About this task:
Exactly as they stand, set down the following records once more.

══════

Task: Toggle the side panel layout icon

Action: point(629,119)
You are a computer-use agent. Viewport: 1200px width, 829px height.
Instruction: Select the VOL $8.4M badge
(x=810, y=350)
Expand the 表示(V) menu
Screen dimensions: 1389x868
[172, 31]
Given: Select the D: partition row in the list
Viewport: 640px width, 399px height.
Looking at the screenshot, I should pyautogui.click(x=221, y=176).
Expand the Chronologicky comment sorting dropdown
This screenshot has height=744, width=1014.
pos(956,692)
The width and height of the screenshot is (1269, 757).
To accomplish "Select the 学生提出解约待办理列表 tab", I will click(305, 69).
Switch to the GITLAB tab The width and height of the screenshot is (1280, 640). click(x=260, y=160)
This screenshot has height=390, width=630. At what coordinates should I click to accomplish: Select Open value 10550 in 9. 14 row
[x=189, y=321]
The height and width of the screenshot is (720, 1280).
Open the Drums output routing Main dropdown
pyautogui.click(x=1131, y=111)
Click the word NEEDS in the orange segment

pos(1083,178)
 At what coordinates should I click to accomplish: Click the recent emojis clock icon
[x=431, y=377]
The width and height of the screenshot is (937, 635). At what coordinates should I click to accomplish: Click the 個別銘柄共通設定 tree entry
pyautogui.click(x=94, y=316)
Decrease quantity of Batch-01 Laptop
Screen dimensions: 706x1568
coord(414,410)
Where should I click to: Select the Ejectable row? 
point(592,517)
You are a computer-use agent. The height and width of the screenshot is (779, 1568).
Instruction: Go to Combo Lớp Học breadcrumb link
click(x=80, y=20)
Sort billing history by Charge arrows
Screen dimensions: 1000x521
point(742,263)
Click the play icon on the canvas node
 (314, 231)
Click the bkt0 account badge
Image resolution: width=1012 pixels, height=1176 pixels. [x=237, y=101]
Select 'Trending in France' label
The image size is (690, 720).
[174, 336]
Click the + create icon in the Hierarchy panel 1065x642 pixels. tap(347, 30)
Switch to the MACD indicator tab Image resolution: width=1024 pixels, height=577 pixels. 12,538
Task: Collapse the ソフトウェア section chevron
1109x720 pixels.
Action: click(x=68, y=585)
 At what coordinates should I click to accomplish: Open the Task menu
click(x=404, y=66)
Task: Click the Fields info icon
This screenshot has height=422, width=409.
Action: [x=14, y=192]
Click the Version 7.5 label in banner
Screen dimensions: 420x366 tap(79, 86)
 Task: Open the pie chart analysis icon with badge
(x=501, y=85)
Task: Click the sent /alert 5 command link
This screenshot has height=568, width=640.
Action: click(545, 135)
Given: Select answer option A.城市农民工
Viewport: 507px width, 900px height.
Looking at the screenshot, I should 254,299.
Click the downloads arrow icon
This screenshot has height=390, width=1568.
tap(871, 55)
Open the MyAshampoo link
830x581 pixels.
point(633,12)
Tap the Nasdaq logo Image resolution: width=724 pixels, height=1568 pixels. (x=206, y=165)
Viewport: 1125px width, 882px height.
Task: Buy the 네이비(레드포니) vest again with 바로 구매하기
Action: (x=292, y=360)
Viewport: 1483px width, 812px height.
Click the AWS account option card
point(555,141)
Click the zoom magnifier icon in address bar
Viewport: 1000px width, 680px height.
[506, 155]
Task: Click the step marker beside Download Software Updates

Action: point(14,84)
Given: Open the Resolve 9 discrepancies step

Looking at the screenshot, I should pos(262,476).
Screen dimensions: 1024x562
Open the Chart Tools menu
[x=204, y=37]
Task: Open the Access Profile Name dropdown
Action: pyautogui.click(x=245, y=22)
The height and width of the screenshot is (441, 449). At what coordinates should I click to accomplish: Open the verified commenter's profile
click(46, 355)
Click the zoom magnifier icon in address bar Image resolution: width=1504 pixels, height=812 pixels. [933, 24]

══════

Exercise output:
Task: Toggle the side panel layout icon

Action: point(629,119)
You are a computer-use agent. Viewport: 1200px width, 829px height.
Instruction: Select the VOL $8.4M badge
(x=810, y=350)
Expand the 表示(V) menu
Screen dimensions: 1389x868
[172, 31]
Given: Select the D: partition row in the list
Viewport: 640px width, 399px height.
Looking at the screenshot, I should pyautogui.click(x=221, y=176).
Expand the Chronologicky comment sorting dropdown
This screenshot has height=744, width=1014.
pos(956,692)
The width and height of the screenshot is (1269, 757).
To accomplish "Select the 学生提出解约待办理列表 tab", I will click(305, 69).
Switch to the GITLAB tab The width and height of the screenshot is (1280, 640). click(x=260, y=160)
This screenshot has height=390, width=630. At what coordinates should I click to accomplish: Select Open value 10550 in 9. 14 row
[x=189, y=321]
The height and width of the screenshot is (720, 1280).
Open the Drums output routing Main dropdown
pyautogui.click(x=1131, y=111)
Click the word NEEDS in the orange segment

pos(1083,178)
 At what coordinates should I click to accomplish: Click the recent emojis clock icon
[x=431, y=377]
The width and height of the screenshot is (937, 635). At what coordinates should I click to accomplish: Click the 個別銘柄共通設定 tree entry
pyautogui.click(x=94, y=316)
Decrease quantity of Batch-01 Laptop
Screen dimensions: 706x1568
coord(414,410)
Where should I click to: Select the Ejectable row? 
point(592,517)
You are a computer-use agent. The height and width of the screenshot is (779, 1568).
Instruction: Go to Combo Lớp Học breadcrumb link
click(x=80, y=20)
Sort billing history by Charge arrows
Screen dimensions: 1000x521
point(742,263)
Click the play icon on the canvas node
 (314, 231)
Click the bkt0 account badge
Image resolution: width=1012 pixels, height=1176 pixels. [x=237, y=101]
Select 'Trending in France' label
The image size is (690, 720).
[174, 336]
Click the + create icon in the Hierarchy panel 1065x642 pixels. tap(347, 30)
Switch to the MACD indicator tab Image resolution: width=1024 pixels, height=577 pixels. 12,538
Task: Collapse the ソフトウェア section chevron
1109x720 pixels.
Action: click(x=68, y=585)
 At what coordinates should I click to accomplish: Open the Task menu
click(x=404, y=66)
Task: Click the Fields info icon
This screenshot has height=422, width=409.
Action: [x=14, y=192]
Click the Version 7.5 label in banner
Screen dimensions: 420x366 tap(79, 86)
 Task: Open the pie chart analysis icon with badge
(x=501, y=85)
Task: Click the sent /alert 5 command link
This screenshot has height=568, width=640.
Action: click(545, 135)
Given: Select answer option A.城市农民工
Viewport: 507px width, 900px height.
Looking at the screenshot, I should 254,299.
Click the downloads arrow icon
This screenshot has height=390, width=1568.
tap(871, 55)
Open the MyAshampoo link
830x581 pixels.
point(633,12)
Tap the Nasdaq logo Image resolution: width=724 pixels, height=1568 pixels. (x=206, y=165)
Viewport: 1125px width, 882px height.
Task: Buy the 네이비(레드포니) vest again with 바로 구매하기
Action: (x=292, y=360)
Viewport: 1483px width, 812px height.
Click the AWS account option card
point(555,141)
Click the zoom magnifier icon in address bar
Viewport: 1000px width, 680px height.
[506, 155]
Task: Click the step marker beside Download Software Updates

Action: point(14,84)
Given: Open the Resolve 9 discrepancies step

Looking at the screenshot, I should pos(262,476).
Screen dimensions: 1024x562
Open the Chart Tools menu
[x=204, y=37]
Task: Open the Access Profile Name dropdown
Action: pyautogui.click(x=245, y=22)
The height and width of the screenshot is (441, 449). At what coordinates should I click to accomplish: Open the verified commenter's profile
click(46, 355)
Click the zoom magnifier icon in address bar Image resolution: width=1504 pixels, height=812 pixels. [933, 24]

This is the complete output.